Exercise directions: List each line in the records below that contains the word "Share", copying those lines verbatim.

Data to use:
○ ○ ○ ○
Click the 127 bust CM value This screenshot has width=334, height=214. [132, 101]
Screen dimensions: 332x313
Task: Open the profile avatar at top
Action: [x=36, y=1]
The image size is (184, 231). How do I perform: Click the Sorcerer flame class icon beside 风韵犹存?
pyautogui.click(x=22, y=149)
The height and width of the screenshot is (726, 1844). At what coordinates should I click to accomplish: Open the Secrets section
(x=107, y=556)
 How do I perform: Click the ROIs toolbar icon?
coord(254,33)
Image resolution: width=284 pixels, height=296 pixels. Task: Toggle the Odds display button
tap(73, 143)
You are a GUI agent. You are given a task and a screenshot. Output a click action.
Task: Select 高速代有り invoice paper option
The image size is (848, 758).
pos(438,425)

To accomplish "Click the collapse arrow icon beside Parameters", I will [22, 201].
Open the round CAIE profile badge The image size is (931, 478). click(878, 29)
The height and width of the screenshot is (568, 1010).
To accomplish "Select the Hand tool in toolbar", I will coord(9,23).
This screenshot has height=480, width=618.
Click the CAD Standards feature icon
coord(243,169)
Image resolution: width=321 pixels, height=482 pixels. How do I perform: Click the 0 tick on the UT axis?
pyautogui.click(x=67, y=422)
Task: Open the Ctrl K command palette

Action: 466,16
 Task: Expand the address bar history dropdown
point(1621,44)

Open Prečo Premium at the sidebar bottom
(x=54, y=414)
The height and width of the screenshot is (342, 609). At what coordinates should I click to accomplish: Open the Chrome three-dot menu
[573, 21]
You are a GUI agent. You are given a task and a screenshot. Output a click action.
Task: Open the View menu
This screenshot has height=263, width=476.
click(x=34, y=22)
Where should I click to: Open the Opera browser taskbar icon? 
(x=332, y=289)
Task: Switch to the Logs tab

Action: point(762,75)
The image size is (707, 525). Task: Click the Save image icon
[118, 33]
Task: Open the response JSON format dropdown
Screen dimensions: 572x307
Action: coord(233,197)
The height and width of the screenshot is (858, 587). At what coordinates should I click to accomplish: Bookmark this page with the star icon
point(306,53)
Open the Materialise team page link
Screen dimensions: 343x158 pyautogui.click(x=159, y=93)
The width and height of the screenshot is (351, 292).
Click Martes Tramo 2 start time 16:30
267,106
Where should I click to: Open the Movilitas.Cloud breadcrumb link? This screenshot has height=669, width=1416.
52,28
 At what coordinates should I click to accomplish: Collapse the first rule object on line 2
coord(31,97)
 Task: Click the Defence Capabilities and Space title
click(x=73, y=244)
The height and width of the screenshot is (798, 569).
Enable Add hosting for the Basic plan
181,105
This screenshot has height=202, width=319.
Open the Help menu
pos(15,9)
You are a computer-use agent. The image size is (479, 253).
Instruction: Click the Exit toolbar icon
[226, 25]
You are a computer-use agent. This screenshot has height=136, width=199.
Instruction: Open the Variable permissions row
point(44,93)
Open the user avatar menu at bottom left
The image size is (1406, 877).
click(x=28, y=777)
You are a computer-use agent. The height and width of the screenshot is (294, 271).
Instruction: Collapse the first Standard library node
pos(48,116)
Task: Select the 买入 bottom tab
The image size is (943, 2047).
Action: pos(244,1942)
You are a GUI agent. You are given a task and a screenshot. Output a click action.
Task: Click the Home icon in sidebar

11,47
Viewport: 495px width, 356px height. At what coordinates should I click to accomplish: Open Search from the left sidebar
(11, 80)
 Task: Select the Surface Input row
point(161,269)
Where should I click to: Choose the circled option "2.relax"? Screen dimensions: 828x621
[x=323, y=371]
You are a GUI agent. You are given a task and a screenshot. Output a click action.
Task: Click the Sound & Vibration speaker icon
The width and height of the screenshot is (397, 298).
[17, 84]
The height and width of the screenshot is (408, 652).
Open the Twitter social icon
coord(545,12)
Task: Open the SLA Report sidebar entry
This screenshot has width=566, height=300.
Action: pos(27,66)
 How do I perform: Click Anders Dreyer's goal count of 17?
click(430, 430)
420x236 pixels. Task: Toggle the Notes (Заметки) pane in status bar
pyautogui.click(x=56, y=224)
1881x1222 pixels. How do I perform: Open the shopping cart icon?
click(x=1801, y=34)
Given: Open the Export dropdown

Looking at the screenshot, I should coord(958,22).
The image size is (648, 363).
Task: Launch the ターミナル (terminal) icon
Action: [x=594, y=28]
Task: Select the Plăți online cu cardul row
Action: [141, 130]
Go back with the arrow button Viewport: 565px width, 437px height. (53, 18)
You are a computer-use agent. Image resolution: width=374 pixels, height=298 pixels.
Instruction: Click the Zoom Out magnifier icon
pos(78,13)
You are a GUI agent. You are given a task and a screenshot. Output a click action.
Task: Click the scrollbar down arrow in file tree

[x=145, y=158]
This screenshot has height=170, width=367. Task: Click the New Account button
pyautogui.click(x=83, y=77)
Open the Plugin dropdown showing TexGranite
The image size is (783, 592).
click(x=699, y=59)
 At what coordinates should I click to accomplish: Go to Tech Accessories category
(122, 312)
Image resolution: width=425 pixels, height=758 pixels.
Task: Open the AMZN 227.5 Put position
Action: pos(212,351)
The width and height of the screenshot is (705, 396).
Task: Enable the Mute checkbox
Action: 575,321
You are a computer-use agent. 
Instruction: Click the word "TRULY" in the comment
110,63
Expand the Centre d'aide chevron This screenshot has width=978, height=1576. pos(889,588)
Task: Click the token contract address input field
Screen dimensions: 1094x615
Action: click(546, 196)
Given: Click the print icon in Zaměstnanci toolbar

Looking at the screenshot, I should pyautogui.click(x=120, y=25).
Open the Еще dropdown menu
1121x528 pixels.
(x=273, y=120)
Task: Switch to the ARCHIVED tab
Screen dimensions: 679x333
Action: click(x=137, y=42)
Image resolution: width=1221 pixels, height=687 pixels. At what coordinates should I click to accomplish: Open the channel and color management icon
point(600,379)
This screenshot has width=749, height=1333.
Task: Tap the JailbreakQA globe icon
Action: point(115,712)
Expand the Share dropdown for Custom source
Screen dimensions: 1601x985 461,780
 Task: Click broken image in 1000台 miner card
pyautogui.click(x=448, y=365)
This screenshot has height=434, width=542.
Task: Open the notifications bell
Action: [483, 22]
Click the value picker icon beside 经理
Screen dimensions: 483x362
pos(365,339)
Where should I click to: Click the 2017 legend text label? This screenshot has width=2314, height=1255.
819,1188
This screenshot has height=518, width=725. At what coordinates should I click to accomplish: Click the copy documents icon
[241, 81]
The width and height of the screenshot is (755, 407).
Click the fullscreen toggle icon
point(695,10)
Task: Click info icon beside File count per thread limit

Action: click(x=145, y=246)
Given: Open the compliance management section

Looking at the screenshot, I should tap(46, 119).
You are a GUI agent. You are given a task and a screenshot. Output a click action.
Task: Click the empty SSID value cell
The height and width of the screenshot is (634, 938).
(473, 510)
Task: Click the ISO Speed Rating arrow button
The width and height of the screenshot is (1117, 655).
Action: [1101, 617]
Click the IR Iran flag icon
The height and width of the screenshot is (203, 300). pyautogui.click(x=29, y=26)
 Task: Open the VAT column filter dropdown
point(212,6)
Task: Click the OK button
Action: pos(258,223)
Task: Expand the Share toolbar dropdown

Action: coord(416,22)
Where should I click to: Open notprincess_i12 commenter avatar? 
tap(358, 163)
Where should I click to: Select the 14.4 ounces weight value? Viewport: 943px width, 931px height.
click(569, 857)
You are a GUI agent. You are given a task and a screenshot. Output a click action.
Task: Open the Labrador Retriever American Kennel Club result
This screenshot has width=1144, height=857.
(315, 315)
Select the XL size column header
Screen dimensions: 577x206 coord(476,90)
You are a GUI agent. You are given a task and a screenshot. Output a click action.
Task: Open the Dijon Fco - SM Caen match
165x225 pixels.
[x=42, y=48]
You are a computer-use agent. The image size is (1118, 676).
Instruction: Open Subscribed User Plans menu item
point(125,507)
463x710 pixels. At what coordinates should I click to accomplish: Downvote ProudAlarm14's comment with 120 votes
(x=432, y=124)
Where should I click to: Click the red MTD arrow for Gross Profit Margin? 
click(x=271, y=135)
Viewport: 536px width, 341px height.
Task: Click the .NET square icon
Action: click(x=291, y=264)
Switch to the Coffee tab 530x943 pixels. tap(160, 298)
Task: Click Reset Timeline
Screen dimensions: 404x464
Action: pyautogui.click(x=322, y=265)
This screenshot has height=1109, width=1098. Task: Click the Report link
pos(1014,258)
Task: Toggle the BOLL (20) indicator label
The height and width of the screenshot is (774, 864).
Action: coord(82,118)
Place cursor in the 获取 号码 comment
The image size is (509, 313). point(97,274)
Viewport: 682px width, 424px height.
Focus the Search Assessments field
○ ○ ○ ○
Answer for the task:
Expand the Share dropdown for Custom source
Task: Expand the Share toolbar dropdown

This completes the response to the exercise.